For anyone reading from elsewhere, the current UK film certification gradient goes something like this: we begin with the U rating, indicating a film is universally suitable, then progress upwards to the headier heights of the PG (Parental Guidance indicated), then the 12, 15, and 18 age-related certifications. Beyond here lies only the rare and dubious R18, normally found only in films with restricted audiences displayed in private gentlemen’s establishments. I don’t keep track of how my own viewing scores, but I suspect it averages out somewhere between 12 and 15 – I probably watch more 18-rated films than Us, but then again it’s quite rare to find a proper U film these days which isn’t specifically aimed at young children.
However, I had a flutter of excitement the other day as I found myself watching a film which was not on the main ratings scheme at all, and had managed to snag the unusual E certificate, indicating a film which is primarily educational in nature. Quite where the line falls between an informative documentary and an actual education film, I don’t know, but Michael Madsen’s Into Eternity shows enough style and artiness for me to suspect that a fast one of some kind has been pulled.

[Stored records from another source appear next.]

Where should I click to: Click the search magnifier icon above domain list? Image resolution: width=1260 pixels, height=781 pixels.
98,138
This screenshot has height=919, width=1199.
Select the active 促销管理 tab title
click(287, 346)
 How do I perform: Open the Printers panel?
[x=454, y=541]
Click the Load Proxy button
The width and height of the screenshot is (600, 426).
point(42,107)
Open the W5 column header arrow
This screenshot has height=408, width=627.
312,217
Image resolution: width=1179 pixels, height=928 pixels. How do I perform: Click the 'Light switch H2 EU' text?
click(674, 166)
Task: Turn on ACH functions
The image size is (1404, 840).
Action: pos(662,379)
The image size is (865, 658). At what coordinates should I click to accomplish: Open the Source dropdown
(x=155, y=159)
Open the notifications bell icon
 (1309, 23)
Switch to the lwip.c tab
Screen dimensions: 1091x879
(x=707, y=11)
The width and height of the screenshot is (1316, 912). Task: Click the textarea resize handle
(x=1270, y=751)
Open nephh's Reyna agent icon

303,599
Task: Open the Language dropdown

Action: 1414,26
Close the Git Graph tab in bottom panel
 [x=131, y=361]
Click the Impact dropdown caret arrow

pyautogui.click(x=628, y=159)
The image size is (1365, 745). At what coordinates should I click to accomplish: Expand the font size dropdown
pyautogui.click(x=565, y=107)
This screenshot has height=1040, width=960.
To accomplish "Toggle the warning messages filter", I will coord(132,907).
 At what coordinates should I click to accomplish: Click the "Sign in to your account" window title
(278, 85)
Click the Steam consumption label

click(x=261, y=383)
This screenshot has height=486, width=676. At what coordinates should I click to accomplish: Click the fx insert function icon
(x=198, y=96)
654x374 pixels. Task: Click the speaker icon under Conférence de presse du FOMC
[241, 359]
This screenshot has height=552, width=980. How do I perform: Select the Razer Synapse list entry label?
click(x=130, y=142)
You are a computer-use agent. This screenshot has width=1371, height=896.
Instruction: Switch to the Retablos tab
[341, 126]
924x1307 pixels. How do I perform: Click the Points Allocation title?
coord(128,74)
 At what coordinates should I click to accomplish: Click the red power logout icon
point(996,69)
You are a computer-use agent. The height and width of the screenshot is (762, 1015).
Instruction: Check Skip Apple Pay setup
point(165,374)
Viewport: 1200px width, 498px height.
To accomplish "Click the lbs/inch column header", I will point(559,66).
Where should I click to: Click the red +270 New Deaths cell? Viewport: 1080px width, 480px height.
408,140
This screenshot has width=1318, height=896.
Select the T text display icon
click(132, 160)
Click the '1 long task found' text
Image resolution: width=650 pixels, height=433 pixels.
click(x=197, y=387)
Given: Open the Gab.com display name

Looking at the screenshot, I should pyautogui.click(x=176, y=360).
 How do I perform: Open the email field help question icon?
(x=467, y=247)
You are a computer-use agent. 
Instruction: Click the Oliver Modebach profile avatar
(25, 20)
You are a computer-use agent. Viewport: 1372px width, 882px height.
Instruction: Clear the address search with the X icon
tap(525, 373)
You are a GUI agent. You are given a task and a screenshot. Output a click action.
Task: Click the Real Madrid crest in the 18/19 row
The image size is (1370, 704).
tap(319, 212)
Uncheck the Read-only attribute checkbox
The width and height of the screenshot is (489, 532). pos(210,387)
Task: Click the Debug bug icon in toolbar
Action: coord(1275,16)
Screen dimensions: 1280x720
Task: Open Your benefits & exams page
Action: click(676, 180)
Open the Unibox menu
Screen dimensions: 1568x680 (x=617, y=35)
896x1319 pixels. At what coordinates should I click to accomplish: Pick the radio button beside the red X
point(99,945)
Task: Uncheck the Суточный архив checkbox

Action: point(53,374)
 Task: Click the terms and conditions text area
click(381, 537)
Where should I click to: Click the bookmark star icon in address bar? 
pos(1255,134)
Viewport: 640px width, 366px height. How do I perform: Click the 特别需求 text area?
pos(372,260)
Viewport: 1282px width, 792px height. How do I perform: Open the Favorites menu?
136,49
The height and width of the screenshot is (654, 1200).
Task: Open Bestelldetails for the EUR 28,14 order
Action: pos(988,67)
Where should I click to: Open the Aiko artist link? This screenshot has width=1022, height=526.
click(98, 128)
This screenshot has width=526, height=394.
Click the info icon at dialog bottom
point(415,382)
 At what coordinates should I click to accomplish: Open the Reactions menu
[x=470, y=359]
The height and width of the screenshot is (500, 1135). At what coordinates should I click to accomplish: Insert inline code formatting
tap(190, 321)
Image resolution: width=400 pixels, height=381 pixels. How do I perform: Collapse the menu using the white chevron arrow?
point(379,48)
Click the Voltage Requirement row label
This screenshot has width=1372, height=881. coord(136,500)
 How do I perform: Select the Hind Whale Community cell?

(This is not the Michael Madsen of Reservoir Dogs infamy, by the way: this Michael Madsen is a Danish film-maker who appears to have the curious parallel interests of nuclear radiation and theoretical semantics.)
Into Eternity is a concise examination of the Onkalo storage facility in Finland, a still-under-construction repository for dangerously radioactive waste from the country’s nuclear industry. The film goes through the logic behind Onkalo’s construction very straightforwardly – nuclear waste can be lethal, and needs to be carefully managed; the current system where it is ‘actively’ maintained in cooled water tanks is not a viable long-term solution; and so it is necessary to create a place (as stable a place as possible) where it can be safely deposited in years to come.
And the years to come will be fairly numerous. Nuclear waste has a half-life of about 100,000 years, and so Onkalo will have to survive intact for that long. To put this into perspective, the oldest pyramids of Egypt are about 4,500 years old, while the oldest cave paintings thus found in Europe date back only about 32,000 years. The time scales involved are difficult to comprehend – at one point someone working on the project casually mentions that most scientists agree that we’re due the start of another Ice Age before Onkalo’s lethal cargo becomes safe.
The film doesn’t focus that much on the engineering or architectural challenges of the project, instead choosing to concentrate on the consequences of the immense span of time involved. Madsen chooses to make the film with the conceit that it is actually a message from our own epoch to that of the very distant future – ‘I am speaking to you from a place where you should never come’ is practically the first line of the film, and he briefly speculates as to the nature of the civilisation he is addressing.
The key question arising from this is exactly how to warn the people of the future of the dangers lying in the Onkalo vaults? Given that languages and cultures are likely to change beyond all recognition in the space of a hundred millennia, how can we expect to leave a sufficiently urgent ‘KEEP CLEAR’ message? Another school of thought suggests that the site of the repository be left unmarked in the hope that it is forgotten entirely – the suggestion being that any kind of surface monument could potentially be misinterpreted that something of value, such as a tomb, lies here.
It’s a fascinating, if necessarily unresolved question. Finnish law has apparently addressed the issue of the safety of future generations, but even they seem to recoil from thinking more than a few decades in advance. Then again, implicit throughout the film is the suggestion that our civilisation is spectacularly bad at long-term planning as a whole.
Into Eternity pointedly avoids coming across as an anti-nuclear power movie – as one contributor observes, whether you’re pro- or anti-, you have to agree that it’s our responsibility to deal with the waste. The fact remains, though it’s not stated as such in the film, that the relics of our civilisation most likely to still be around in 100,000 years are (as things currently stand) a few landers on the Moon and Mars, and our accumulated, highly toxic nuclear waste. What will our remote descendants make of us, based on this legacy?
Again, it’s something implicit in the film, but still an inescapable question. Madsen assembles his film with sufficient skill and delicacy to pose it without seeming to be hectoring or even particularly political. As a piece of film-making, it’s impressive, as is the willingness of the project to address such unusual philosophical issues. Our civilisation frequently shows signs of a tendency to forget the lessons of the past; but we show very little sign at all of thinking about the future in any but the most immediate sense. Into Eternity at least attempts to redress this a tiny bit.